È intuitivo il riferimento al brano evangelico di Giovanni (12;20-33) che recita:
“In verità, in verità io vi dico: se il chicco di grano, caduto in terra, non muore, rimane solo; se invece muore, produce molto frutto”, e a me dispiace molto che da tanti anni, nella maggior parte delle Chiese, siano pressoché scomparse quelle suggestive piantine di color giallo-oro: troppo lungo e laborioso dedicarsi, già alcuni mesi prima, alla loro delicata e paziente coltivazione senza contare il fatto che quasi nessuno dispone ora dei chicchi di grano.
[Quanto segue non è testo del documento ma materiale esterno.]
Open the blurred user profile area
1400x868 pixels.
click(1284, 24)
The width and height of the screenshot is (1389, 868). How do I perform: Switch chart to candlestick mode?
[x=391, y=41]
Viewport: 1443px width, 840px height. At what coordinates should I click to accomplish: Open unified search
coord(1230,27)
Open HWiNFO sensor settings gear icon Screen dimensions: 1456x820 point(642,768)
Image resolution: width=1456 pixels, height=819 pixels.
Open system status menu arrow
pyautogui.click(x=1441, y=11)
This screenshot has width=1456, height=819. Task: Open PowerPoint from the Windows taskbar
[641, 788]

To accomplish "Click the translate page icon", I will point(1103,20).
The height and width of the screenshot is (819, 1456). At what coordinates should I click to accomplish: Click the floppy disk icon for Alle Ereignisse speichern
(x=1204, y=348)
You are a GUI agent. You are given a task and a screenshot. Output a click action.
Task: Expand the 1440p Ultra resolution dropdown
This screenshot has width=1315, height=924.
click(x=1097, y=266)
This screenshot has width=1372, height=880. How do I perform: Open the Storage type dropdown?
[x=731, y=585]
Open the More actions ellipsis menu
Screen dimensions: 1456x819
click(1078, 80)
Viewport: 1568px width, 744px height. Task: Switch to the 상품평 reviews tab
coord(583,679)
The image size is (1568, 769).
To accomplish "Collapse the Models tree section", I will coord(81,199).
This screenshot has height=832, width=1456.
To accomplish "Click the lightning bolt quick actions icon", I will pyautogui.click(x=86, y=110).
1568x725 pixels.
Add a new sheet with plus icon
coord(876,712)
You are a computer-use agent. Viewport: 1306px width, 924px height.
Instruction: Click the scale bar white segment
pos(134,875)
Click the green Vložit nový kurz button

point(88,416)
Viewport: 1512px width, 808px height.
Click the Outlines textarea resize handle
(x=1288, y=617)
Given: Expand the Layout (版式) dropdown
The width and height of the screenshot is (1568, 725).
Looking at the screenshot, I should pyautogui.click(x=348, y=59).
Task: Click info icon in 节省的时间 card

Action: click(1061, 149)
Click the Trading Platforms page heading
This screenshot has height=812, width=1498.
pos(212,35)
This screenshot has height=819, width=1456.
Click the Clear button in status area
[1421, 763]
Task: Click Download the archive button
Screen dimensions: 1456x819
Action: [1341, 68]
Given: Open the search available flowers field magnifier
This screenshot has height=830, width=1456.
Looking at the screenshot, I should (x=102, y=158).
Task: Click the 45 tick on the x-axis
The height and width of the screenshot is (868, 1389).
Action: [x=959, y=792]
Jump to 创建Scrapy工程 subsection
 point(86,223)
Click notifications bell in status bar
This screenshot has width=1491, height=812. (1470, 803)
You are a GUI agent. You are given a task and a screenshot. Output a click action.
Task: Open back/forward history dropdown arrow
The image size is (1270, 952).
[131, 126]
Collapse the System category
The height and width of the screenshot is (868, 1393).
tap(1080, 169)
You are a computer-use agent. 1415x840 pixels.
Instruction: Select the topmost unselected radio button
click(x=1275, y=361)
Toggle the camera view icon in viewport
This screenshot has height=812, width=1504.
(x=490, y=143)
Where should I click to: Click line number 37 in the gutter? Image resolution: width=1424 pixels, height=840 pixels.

In questi giorni è stata la partecipazione al rito della “Via Crucis” che mi ha fatto riflettere, in particolare, al cosiddetto “triduo pasquale” di tanti anni fa a Capracotta; sebbene possa apparire incredibile, c’era talora la neve specie negli anni in cui, come ora, cadeva precocemente la prima domenica dopo il plenilunio di primavera. Il freddo, spesso molto pungente, raramente ostacolava lo svolgimento della processione nel Venerdì Santo, ma nella mia memoria rimane impressa l’immagine del manto nero della “Vergine Addolorata” scompigliato dal vento; le avversità del clima sembravano favorire il raccoglimento e l’atmosfera penitenziale così confacenti alla “Settimana Santa”.
Chi è vissuto poi in paese, ricorda come molti momenti della giornata e della stessa vita quotidiana fossero sottolineati dal suono delle campane il cui linguaggio era sempre molto eloquente: si parlava infatti di “campane a festa”, di “campane a morto”, di “campane a martello” e di diversi altri, forse meno noti messaggi; impressionava molto, perciò, il loro silenzio nei giorni precedenti la Pasqua ma non si faceva ricorso al tradizionale “banditore con la tromba”. Rispettando infatti la “legatura delle campane”, a ricordare l’orario delle celebrazioni religiose provvedevano, girando per le strade, diversi gruppi di ragazzi di cui ho fatto parte tante volte anch’io; il segnale del loro passaggio era affidato a strumenti tradizionali caratteristici come le rumorose “raganelle” che, come ricordava il caro e compianto amico Domenico di Nucci, erano composte da:
“una piccola scatola, da un asse e da due ruote dentate che, messe in rotazione dall’asse, facevano vibrare una striscia di legno”;
c’erano, inoltre, le più famose “cuccèrelle”, molto più grandi e pesanti da manovrare, che invece erano composte da:
“una tavola con dei tondini di ferro mobili, a semicerchio, con un’apposita apertura che serviva a tenerla in mano verticalmente e che, ruotandola infine da una parte e dall’altra, produceva un forte e cupo rumore”.
Trascorso così il Sabato Santo, iniziava la spasmodica attesa della Domenica e con essa, durante la santa “Messa di Mezzanotte”, della cosiddetta “Scùrdela”: un momento di grandissima gioia collettiva sottolineato non solo dal fragore assordante di tutti gli strumenti suonati all’unisono, ma soprattutto, dai rintocchi delle “campane a distesa”, finalmente “sciolte”; in questo ricordo della Pasqua di tanti anni fa, il mio commosso pensiero va soprattutto al momento liturgico del “Gloria”, quando cioè il telo bianco che aveva tenuto nascosto la statua di Gesù risorto veniva fatto cadere ai piedi dell’Altare. Non si disponeva di moderne apparecchiature elettriche o motorizzate che potessero dare l’impressione di un prodigio, ma bastava l’umile intervento di due persone, munite di semplicissime, lunghe canne; esse poi restavano a lungo immobili, in ginocchio, nel rumore assordante della “Scùrdela”, consapevoli forse del loro ruolo di “testimoni della Resurrezione”.
Così, sia pure rischiando ancora una volta di essere indicato come un inguaribile “nostalgico”, sono certo che nessuno me ne vorrà se… rimpiango queste belle tradizioni pasquali di Capracotta; e concludo, infine, inviando tanti cari auguri di buona Pasqua agli “Amici di Capracotta” e facendo voti di Pace e Bene per tutti.